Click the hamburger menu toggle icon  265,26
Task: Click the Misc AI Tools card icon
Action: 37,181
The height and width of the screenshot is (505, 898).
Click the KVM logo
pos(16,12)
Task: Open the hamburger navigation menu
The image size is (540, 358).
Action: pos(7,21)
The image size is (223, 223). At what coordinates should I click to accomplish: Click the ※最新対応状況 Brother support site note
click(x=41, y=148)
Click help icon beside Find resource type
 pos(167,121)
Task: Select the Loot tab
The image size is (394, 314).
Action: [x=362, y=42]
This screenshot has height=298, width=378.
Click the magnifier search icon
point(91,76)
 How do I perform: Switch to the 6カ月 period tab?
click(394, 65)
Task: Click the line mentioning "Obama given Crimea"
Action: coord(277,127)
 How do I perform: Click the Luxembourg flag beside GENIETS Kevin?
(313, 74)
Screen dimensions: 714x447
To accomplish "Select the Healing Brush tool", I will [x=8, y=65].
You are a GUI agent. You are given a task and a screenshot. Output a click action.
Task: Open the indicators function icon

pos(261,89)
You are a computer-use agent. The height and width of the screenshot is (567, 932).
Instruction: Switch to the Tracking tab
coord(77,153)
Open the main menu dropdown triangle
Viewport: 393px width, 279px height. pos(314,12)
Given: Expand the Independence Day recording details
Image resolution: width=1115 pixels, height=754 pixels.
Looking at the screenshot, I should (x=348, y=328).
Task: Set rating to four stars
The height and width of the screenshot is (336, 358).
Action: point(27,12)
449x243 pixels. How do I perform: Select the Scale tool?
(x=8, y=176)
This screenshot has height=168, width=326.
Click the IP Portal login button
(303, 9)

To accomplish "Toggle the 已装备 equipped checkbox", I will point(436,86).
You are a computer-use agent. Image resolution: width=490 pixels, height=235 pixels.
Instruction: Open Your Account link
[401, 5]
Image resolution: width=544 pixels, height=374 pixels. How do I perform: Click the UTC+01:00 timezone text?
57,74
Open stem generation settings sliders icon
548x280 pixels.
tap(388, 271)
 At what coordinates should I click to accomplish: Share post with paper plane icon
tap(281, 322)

◇ ◇ ◇

▶ Work to be completed
Above are some records; copy exactly the lines from the one with "The image size is (223, 223)." through the one with "You are a computer-use agent. The", both included, and no others.

▶ Final answer
The image size is (223, 223). At what coordinates should I click to accomplish: Click the ※最新対応状況 Brother support site note
click(x=41, y=148)
Click help icon beside Find resource type
 pos(167,121)
Task: Select the Loot tab
The image size is (394, 314).
Action: [x=362, y=42]
This screenshot has height=298, width=378.
Click the magnifier search icon
point(91,76)
 How do I perform: Switch to the 6カ月 period tab?
click(394, 65)
Task: Click the line mentioning "Obama given Crimea"
Action: coord(277,127)
 How do I perform: Click the Luxembourg flag beside GENIETS Kevin?
(313, 74)
Screen dimensions: 714x447
To accomplish "Select the Healing Brush tool", I will [x=8, y=65].
You are a GUI agent. You are given a task and a screenshot. Output a click action.
Task: Open the indicators function icon

pos(261,89)
You are a computer-use agent. The height and width of the screenshot is (567, 932).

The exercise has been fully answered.